The pass odds may be higher but it is not something that can be guaranteed, so it creates a risk.It’s pretty ironic considering the SQE was supposedly introduced to broaden access into the legal profession, yet it seems to be having the opposite effect lmao. I think the exam fees have gone up again recently as well! 🥲
Why would a firm need to approve a future trainee working whilst studying the SQE? How exactly do they expect (socially mobile) future trainees to afford the cost of living in London with a grant that is less than £20,000? 🥲
To be fair, I read somewhere that future trainees studying the SQE with their cohort(s) together in London have a higher chance of passing first time than people self-funding and studying the SQE independently. 🫤
I am surprised that law firms aren't working to develop an alternative to BPP/Ulaw as the tuition fees are continuing to rise and both have a rather poor reputation.
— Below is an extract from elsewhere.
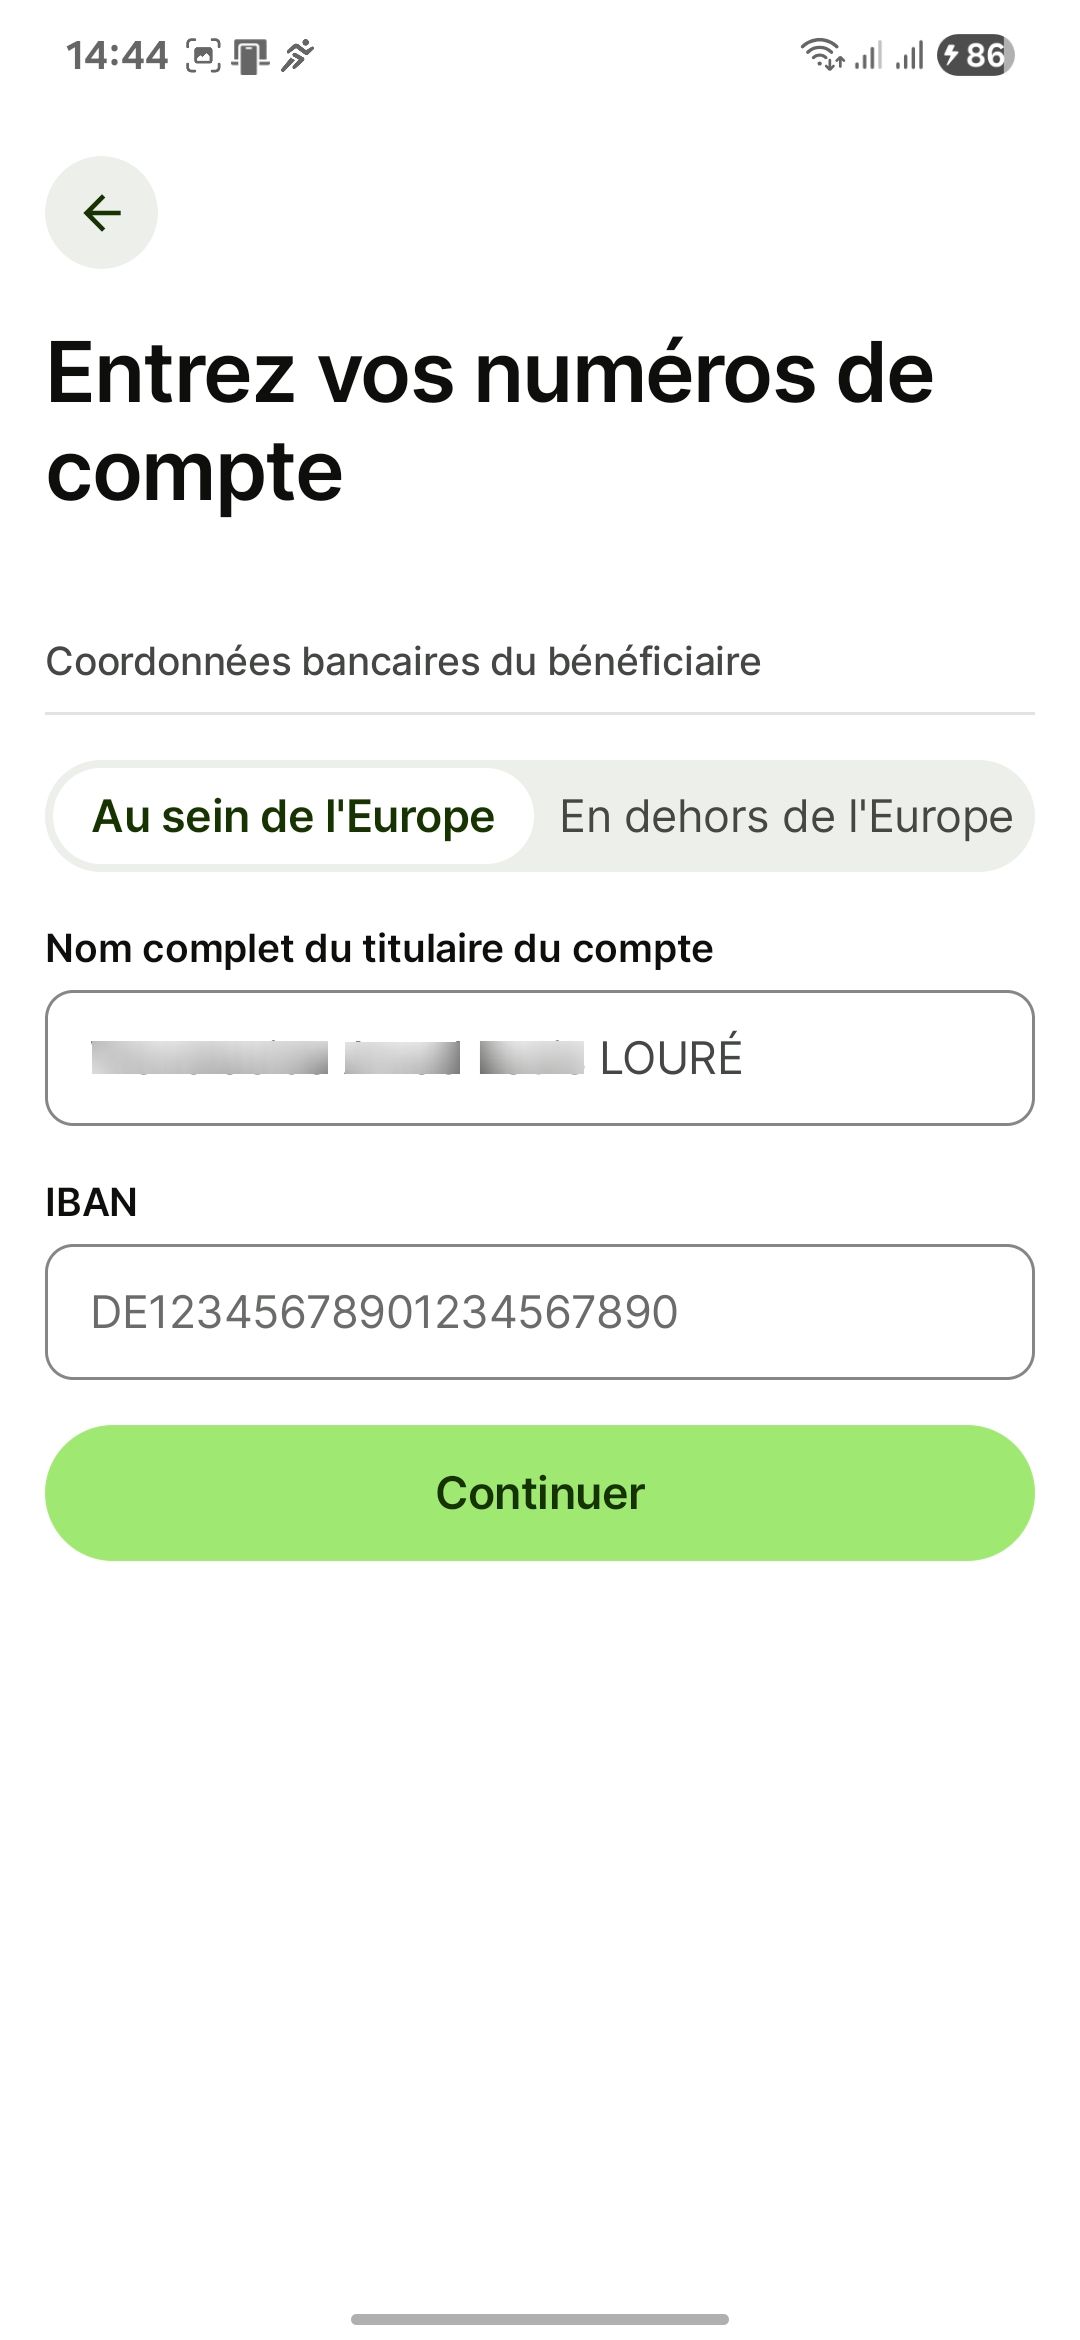Tap the bottom navigation gesture bar
The height and width of the screenshot is (2340, 1080).
(x=540, y=2319)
If not the firms themselves then you'd expect one of the London unis to create something (For example Queen Mary supposedly offer an LLM with SQE yet presently outsource the SQE part to Barbri)
If I was the SRA, I'd be looking to standardise the test papers somewhat to make it cheaper to run and allow for tests to be resat within a shorter period. If they want to keep the toughness element then perhaps tightening the QWE aspect as those who qualify via that without the training are often struggling anyway.